Friday, August 26, 2011

"Pianomania": can a documentary about piano tuning be interesting? Only when the music behind it is


I owned a Kimball console piano for years, and occasionally (not often enough) had it tuned.

In the new German-language documentary "PianoMania", First Run Features, Wildart and Oval, with directors Robert Cibis and Lilian Franck trace the work of Austrian Steinway piano tuner Stephen Knupfer, with moderately egotistical client pianists Lang Lang, Aldred Brendel, Buchbinder, and Pierre-Laruent Aimand. The last of these pianists plans to record the Bach "Art of the Fugues" one year later, and much of the film concerns the efforts to tune the piano (with its own production number) for the right effect for this one commercial recording.
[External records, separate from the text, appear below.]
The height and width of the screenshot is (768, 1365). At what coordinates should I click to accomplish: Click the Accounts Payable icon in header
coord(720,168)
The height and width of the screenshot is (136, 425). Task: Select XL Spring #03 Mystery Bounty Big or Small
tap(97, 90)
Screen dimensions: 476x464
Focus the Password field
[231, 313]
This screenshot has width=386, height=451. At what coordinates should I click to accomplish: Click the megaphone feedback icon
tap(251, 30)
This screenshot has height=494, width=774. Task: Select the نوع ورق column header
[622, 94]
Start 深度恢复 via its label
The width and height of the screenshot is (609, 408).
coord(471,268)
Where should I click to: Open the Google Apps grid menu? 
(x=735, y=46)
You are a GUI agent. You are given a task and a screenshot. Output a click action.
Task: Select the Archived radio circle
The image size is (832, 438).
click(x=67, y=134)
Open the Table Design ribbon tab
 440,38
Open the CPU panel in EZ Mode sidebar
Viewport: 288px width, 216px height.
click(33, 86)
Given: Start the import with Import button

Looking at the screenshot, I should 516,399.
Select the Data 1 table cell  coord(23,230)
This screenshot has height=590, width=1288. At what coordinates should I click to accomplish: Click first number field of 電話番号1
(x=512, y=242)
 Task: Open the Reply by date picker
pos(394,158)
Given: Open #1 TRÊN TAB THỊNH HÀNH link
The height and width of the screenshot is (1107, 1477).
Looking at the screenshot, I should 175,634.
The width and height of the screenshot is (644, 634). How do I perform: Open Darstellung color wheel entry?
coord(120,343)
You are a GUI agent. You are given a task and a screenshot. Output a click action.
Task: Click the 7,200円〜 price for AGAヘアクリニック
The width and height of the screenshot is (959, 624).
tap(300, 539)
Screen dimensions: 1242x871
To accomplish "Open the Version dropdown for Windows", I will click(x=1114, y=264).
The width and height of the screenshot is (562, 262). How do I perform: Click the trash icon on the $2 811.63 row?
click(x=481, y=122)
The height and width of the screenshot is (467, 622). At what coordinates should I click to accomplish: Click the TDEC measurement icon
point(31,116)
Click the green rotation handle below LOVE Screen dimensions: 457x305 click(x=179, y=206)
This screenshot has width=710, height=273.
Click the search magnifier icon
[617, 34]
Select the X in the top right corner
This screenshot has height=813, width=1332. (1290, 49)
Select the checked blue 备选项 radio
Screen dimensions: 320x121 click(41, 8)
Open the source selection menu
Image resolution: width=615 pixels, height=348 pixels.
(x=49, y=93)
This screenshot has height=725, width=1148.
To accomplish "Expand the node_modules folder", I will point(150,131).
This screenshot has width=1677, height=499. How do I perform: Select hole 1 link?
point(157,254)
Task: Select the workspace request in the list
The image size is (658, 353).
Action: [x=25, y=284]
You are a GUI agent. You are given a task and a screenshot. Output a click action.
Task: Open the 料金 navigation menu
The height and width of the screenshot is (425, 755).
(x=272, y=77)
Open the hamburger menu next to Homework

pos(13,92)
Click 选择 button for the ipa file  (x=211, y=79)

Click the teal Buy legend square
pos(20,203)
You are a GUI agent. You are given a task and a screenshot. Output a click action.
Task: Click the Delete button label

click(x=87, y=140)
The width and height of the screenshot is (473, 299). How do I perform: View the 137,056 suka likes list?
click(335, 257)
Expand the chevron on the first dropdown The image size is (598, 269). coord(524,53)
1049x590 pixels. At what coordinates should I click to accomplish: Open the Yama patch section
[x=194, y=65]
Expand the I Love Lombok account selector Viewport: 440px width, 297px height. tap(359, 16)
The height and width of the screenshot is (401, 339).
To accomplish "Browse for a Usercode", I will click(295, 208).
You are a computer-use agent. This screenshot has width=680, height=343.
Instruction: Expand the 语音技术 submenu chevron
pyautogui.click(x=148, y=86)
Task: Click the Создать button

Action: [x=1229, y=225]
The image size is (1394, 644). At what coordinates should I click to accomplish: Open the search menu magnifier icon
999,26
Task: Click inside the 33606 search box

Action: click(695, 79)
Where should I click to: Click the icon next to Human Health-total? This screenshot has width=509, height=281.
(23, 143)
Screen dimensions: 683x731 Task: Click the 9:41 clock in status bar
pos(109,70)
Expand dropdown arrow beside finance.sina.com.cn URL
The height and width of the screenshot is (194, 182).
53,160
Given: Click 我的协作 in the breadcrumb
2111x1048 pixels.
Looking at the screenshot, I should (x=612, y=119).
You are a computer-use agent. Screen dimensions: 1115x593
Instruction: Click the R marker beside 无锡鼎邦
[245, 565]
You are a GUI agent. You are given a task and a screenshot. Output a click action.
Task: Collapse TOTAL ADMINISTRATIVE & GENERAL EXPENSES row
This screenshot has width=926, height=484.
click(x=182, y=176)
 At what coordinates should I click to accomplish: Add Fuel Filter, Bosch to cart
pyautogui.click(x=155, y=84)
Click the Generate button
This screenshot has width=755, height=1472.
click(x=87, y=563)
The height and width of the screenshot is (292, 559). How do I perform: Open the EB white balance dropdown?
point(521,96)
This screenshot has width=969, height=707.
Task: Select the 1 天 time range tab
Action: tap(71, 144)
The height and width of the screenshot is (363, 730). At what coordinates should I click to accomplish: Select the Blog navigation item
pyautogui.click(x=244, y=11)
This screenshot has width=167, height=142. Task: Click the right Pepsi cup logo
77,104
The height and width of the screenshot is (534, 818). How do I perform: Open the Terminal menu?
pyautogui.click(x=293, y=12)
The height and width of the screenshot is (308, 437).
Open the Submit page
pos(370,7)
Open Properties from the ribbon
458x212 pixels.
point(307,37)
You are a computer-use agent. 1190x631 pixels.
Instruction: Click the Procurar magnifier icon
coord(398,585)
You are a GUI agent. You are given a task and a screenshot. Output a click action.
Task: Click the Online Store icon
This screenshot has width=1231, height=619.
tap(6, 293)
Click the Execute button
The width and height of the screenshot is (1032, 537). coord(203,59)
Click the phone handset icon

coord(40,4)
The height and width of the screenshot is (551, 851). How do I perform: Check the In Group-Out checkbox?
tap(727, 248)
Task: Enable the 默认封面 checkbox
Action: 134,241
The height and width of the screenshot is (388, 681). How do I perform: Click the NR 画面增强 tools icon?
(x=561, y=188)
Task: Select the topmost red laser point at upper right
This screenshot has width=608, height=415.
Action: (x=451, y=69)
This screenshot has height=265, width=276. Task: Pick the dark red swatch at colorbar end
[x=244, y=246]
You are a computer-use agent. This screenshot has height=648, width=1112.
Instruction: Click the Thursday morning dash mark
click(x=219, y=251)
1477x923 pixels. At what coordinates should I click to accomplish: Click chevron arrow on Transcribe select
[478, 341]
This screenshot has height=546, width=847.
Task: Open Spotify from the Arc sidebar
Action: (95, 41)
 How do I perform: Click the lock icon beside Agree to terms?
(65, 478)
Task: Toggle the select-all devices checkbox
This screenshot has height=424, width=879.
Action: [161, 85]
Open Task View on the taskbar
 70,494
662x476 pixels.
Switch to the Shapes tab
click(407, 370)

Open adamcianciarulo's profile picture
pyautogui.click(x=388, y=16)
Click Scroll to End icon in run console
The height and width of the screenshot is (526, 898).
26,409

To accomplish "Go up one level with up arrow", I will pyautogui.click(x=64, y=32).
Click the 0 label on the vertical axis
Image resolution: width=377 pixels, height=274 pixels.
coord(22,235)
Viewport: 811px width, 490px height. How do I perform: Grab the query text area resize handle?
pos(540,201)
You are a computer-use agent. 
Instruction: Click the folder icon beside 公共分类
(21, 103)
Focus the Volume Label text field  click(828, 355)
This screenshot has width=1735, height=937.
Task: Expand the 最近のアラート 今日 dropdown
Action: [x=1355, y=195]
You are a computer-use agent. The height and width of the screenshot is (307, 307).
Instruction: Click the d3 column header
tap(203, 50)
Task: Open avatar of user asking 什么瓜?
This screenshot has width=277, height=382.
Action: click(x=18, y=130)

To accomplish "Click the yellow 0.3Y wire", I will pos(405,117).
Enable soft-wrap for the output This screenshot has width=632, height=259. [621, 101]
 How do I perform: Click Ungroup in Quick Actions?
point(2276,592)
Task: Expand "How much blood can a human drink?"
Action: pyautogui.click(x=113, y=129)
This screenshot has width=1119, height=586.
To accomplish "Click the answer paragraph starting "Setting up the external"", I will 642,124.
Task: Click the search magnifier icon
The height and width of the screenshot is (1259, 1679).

The film climaxes with the recording session, and joking around. The film has segments of a lot of piano music, including a Haydn Sonata, the Beethoven A-flat Sonata fugal finale, and the opening of the Schumann C Major Fantasy, which is impressive, and some Elliott Carter.

The film takes place in Vienna and in Hamburg (home of Steinway). There are some scenes that show the internal mechanics of a grand piano, and an interesting depiction of a 400 year old clavier.

Here is the link.

I saw this on a Friday afternoon at Landmark E-Street before a small crowd.